Abstract

HE unique surgical anatomy of the liver allows it to be separated into independent anatomic units that can be transplanted. With the recent surgical innovations, livingrelated right lobe liver transplantation (LDRLT) is becaming the main source of organ supply for adult recipients in countries with a shortage of cadaver donors. PATIENTS At Ankara University Medical School, we performed 5 LDRLT in the last 16 months. Two of the donors were mothers, 2 were sisters, and 1 was a cousin. The donors were 44, 45, 46, 36, and 23 years old. The volumes of the right lobe grafts were 810, 860, 980, 650, and 1,000 mL. Four grafts had 2 bile ducts while the third one had 3. All grafts had single right hepatic vein and right hepatic artery, while 1 graft had separate anterior and posterior portal branches that required a cadaveric iliac vein graft for reconstruction. One donor received only autologous blood transfusion, while the last case was performed without any transfusion. The average donor heterologus blood transfusion was 1,150 mL for the other 3 donors. One donor experienced a transfusion reaction, with serious intravascular hemolysis that required plasma exchange.
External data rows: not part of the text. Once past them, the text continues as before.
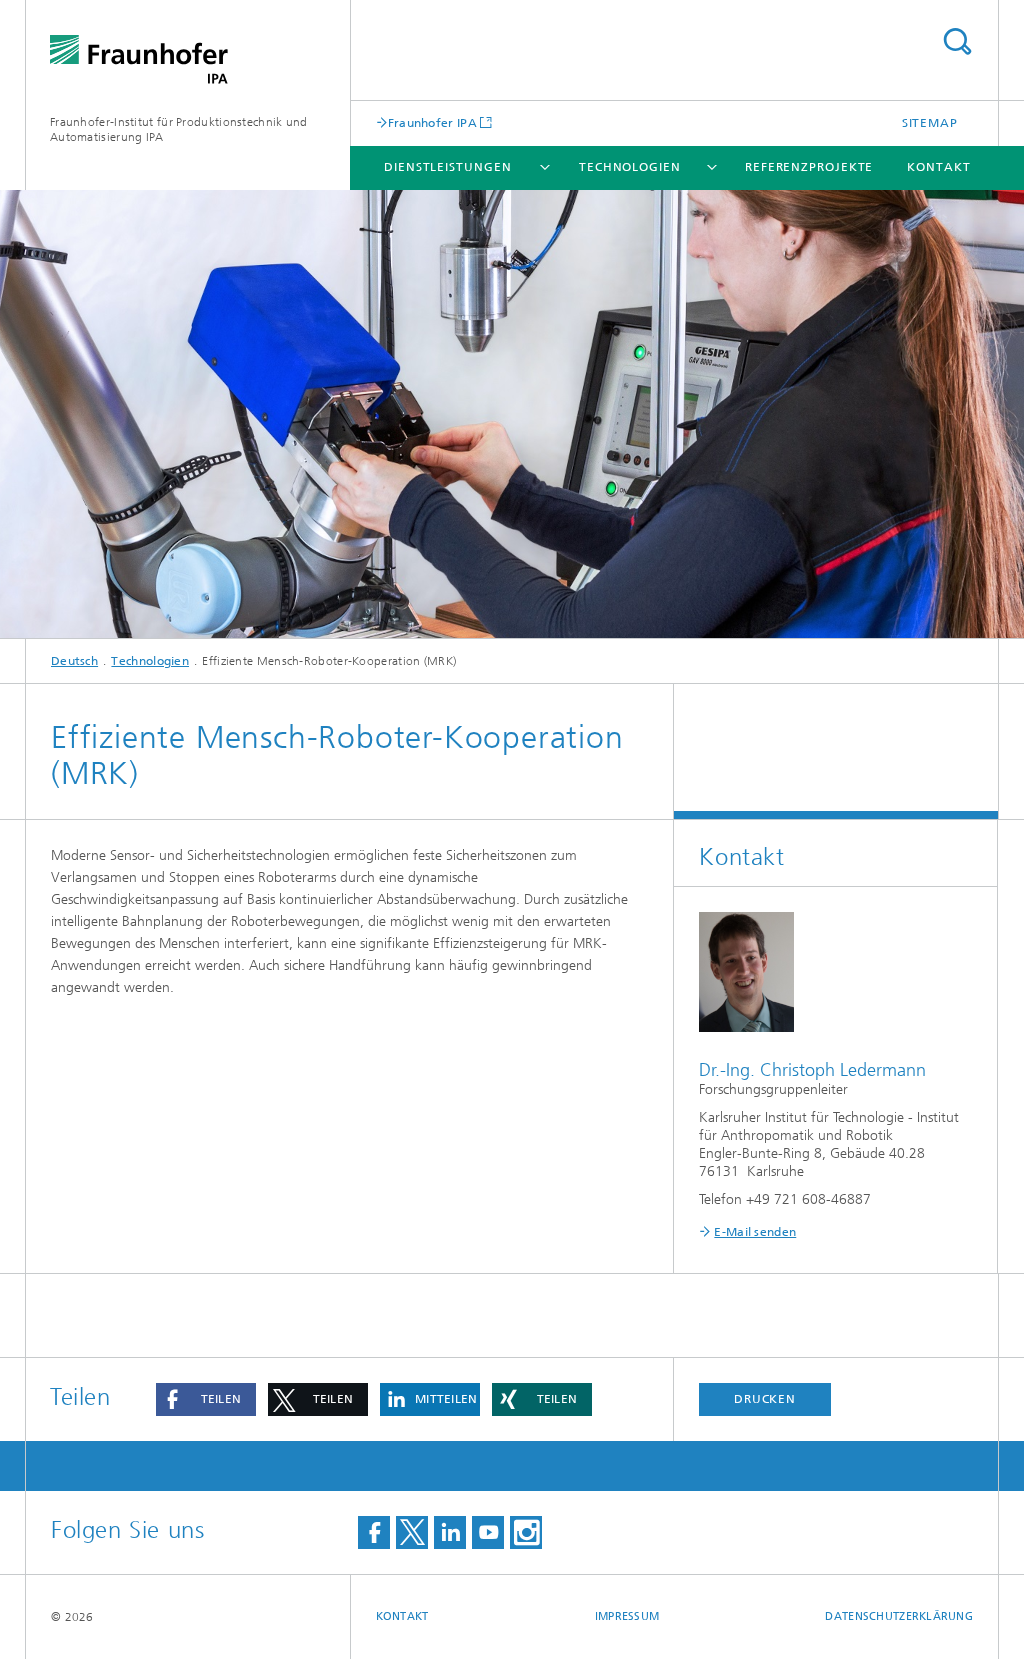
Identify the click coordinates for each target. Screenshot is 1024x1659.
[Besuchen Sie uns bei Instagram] (526, 1532)
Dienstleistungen (447, 167)
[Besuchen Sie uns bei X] (412, 1532)
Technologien (630, 167)
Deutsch (74, 661)
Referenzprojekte (809, 167)
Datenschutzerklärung (899, 1616)
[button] (206, 1399)
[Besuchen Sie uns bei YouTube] (488, 1532)
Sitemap (930, 123)
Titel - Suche (957, 41)
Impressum (627, 1616)
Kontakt (938, 167)
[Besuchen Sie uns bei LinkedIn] (450, 1532)
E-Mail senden (755, 1232)
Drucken (765, 1399)
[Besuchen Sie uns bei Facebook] (374, 1532)
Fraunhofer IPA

None of the donors experienced a surgical complication. The recipient ages were 22, 23, 35, 36, and 27 years. Etiology for recipient cirrhosis were Wilson’s disease, autoimmune hepatitis, and hepatitis B (3 cases). After recipient hepatectomy with preservation of the vena cava, hepatic veins were oversewn and right hepatic veins were anastomosed directly to a separate incision on the vena cava. No accessory hepatic veins or posterior hepatic vein anastomoses were done. Hepatic artery anastomoses were done under 2.5 loop magnification. One patient required an infrarenal aorto-hepatic artery saphenous vein interposition graft. In 4 patients, temporary end-to-side portocaval anastomoses were constructed for portal decompression using the right branch of the portal vein. Bile ducts were anastomosed to a Roux-Y limb over an external stent.